Dengan langkah terseok masuk ke dalam kamar, merasa jijik kepada diriku sendiri. Aku laki-laki baj*ngan yang sudah merenggut harta paling berharga milik wanita itu. Padahal aku tahu dia wanita baik. Bahkan, pada saat malam durjana itu aku sempat mendengar dia sedang mengaji di dalam kamar. Namun emosiku telah mengalahkan logika dan mengusai hati, sehingga dengan tega mengambil kesuciannya dengan cara yang sangat keji.
Menyesal, aku sungguh menyesali semua yang telah aku lakukan.
Tar!
Melempar ponsel yang ada di tanganku ke sebuah cermin, ketika melihat bayanganku sendiri yang seakan sedang mengejek serta menertawakan kebodohanku sehingga membuat serpihan-serpihan kaca jatuh berhamburan di lantai.
“Astaghfirullahaladzim, Le. Istigfar. Ada apa?!” jerit Ibu saat mendengar kegaduhan di dalam kamar.
Aku hanya diam. Ibu masuk dan meminta Intan untuk membantunya membersihkan pecahan kaca yang berserakan.
“Tidak Intan. Kamu sudah hancur, jangan sentuh kaca itu. Kamu hancur, hancur!” racauku tidak karuan.
Intan tetap membersihkan serpihan-serpihan kaca itu tanpa memedulikan ocehanku. Dia wanita yang sangat kuat. Dia tidak menunjukkan betapa hancurnya saat ini karena ulahku, walaupun aku lihat beberapa kali dia menyeka air mata.
“Aidil, tolong kendalikan emosi kamu. Perbanyak ibadah dan sholawat supaya hati kamu tenang.” Ibu duduk di bibir ranjang sambil terus mengusap rambutku.
Aku layaknya anak kecil yang sedang merajuk untuk menutupi segala kesalahan yang pernah aku perbuat.
***
Azan subuh menggema saling bersahutan di seluruh masjid dan musala. Lekas diri ini beranjak dari tempat tidur dan segera mengambil wudu, menggelar sajadah yang entah kapan terakhir kali aku gunakan.

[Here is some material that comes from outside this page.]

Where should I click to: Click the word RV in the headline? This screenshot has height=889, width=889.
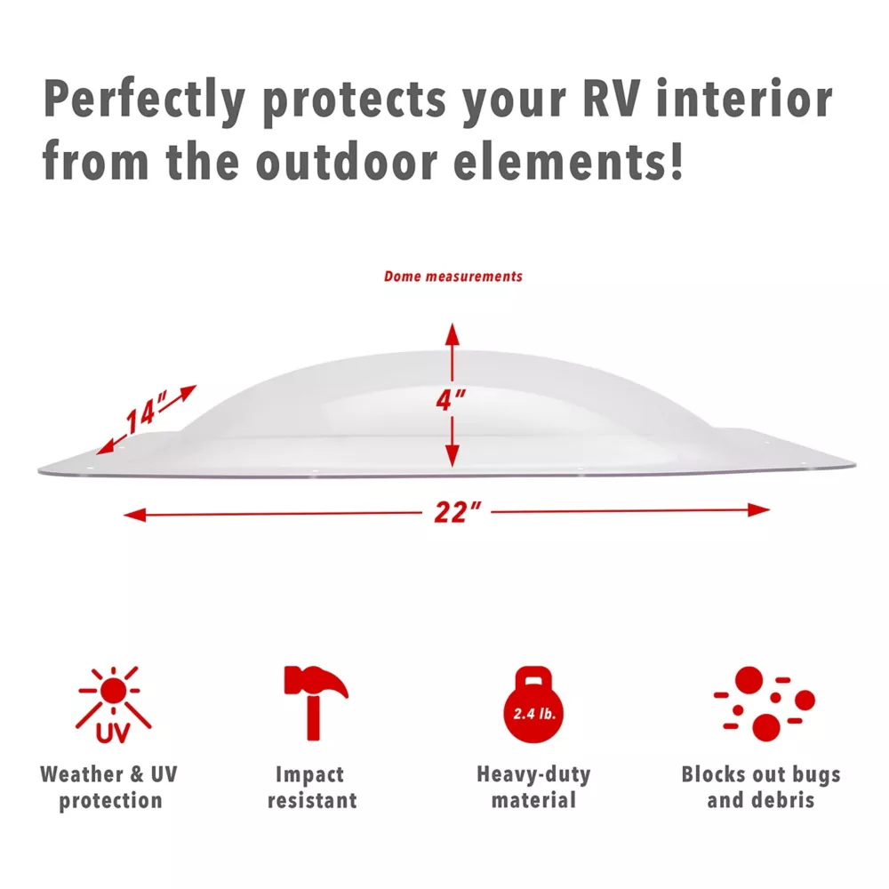pyautogui.click(x=612, y=99)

Rasanya sudah lama sekali aku tidak menjalankan perintah-Nya.
Huek!
Huek!
Kutatap dari kejauhan saat Intan sedang memuntahkan semua isi perutnya, lalu memberanikan diri mendekati wanita itu.
“Apa kamu sakit, Intan?” tanyaku kemudian.

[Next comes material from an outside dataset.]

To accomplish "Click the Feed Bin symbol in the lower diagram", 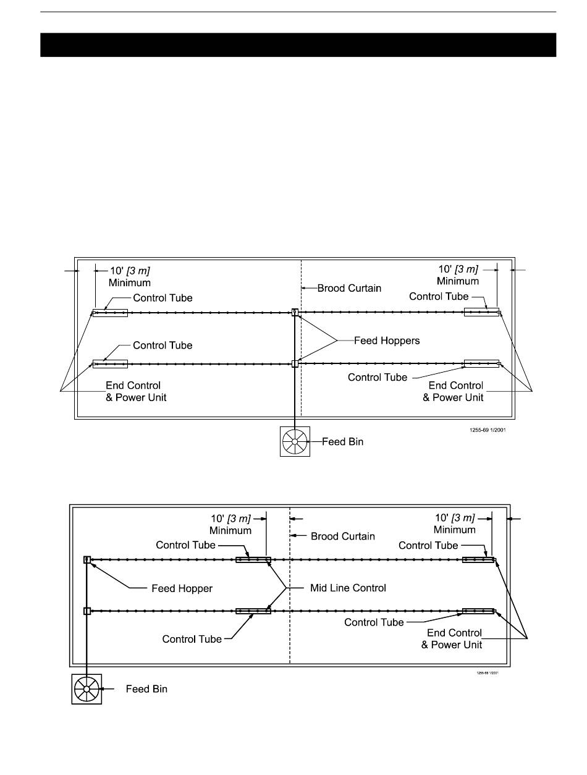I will click(87, 688).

Dia menggeleng pelan. Aku lihat wajahnya begitu pucat dan basah oleh keringat. Tiba-tiba tubuh perempuan itu ambruk membuatku panik melihatnya.
“Bu, Ibu!” teriakku ketika melihat Intan pingsan.

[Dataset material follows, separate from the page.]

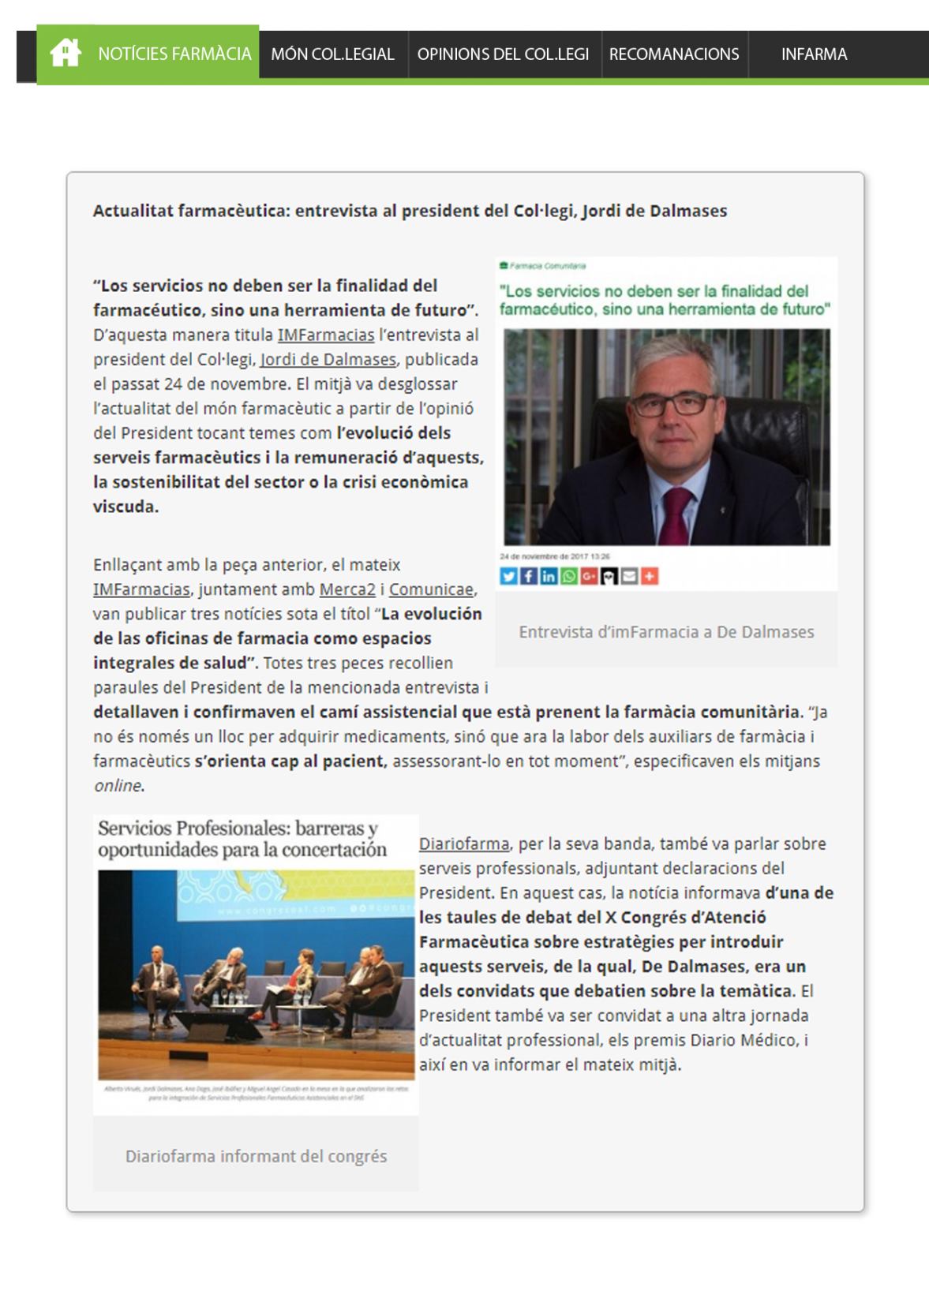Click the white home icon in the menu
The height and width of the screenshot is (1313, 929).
point(65,54)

Ibu yang masih menggunakan mukena segera berlari menghampiri.
“Ya Allah, Intan kenapa, Dil?” tanya ibu terlihat sangat khawatir.
“Nggak tahu bu!”
Aku menggotong tubuh mungilnya, membawanya masuk ke dalam kamar lalu merebahkannya di atas petiduran. Kupadangi wajah cantiknya, seketika bayangan kelam itu kembali berkelebat dalam angan menghantui pikiran.
“Tolong jangan sakiti saya!” lirih Intan berucap sambil menangis.
Aku tidak peduli, segera kulucuti semua baju yang menempel di tubuhnya dan membalaskan dendamku kepada Radit. Wanita itu terus menangis, tetapi aku tidak menghiraukan ratapannya.
“Aidil, kok kamu malah bengong. Tolong panggil dokter Muthia!” Ibu mengguncang bahuku, menarikku dari bayangan kelam yang terus menghantui.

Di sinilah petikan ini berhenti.